C’est grâce au soutien et à l’exemple que m’avaient donnés Marion Hilliard que j’ai pu dire “qu’il aille au diable le chef de police. Si elle a besoin de contraception, elle peut en avoir, peu importe son âge, les attitudes de sa mère ou quoi que ce soit d’autre”.
La Dre Marion Powell vient au monde à Toronto, Ontario, le 19 avril 1923. Ses parents, Gladys et Joseph, sont tous deux enseignants. Peu de temps après leur mariage, sa mère délaisse sa carrière pour élever ses enfants et se concentrer sur le bénévolat dans son église.
Marion grandit durant la Grande Dépression et termine l’école secondaire au début de la Seconde Guerre mondiale. Au grand bonheur de ses parents, elle est acceptée par la Faculté de médecine de l’Université de Toronto. Elle est diplômée avec la classe de 1946.
La Dre Powell termine une résidence médicale supérieure en obstétrique et gynécologie au Women’s College Hospital à Toronto. L’hôpital est reconnu pour son personnel entièrement féminin et sa spécialisation en santé des femmes.
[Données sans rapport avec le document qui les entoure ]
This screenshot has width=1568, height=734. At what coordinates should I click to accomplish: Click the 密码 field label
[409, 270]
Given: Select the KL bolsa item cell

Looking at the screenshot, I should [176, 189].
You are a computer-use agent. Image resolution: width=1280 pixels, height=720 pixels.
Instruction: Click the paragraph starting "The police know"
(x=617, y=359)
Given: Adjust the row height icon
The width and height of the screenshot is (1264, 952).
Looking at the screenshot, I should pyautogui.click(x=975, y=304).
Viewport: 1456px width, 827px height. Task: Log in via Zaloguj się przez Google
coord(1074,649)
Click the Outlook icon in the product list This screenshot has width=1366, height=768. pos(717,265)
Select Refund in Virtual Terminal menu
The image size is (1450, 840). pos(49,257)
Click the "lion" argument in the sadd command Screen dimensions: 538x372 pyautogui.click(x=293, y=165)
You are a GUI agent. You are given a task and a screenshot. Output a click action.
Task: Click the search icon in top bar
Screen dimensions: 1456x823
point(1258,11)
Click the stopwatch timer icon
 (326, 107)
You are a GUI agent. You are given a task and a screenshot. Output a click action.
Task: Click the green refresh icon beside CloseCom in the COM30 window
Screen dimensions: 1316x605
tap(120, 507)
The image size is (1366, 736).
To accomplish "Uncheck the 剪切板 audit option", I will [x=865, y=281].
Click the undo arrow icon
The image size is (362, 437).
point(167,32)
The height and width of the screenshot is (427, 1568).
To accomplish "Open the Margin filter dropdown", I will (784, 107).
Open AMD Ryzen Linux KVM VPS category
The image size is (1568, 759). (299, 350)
Sa superviseure est la Dre Marion Hilliard, cheffe du département et médecin très respectée dans son domaine. Dès les années 1950, la Dre Hilliard est célèbre au Canada et devient la femme médecin la plus connue au pays. Elle signe une chronique de conseils pour les femmes dans le magazine Chatelaine, écrit des livres sur la santé des femmes et participe fréquemment à des tribunes de télé et de radio.
Travailler avec la Dre Hilliard laisse une marque indélébile sur la jeune Dre Powell. Elle admire la facilité que possède la Dre Hilliard de parler ouvertement de sujets liés à la santé des femmes dont on discute rarement en public à l’époque. Elle admire également l’approche franche et honnête qu’elle adopte en parlant de la puberté, de la sexualité, de la grossesse et de l’accouchement. La Dre Hilliard devient un des premiers modèles de rôle de la Dre Powell dans le domaine médical.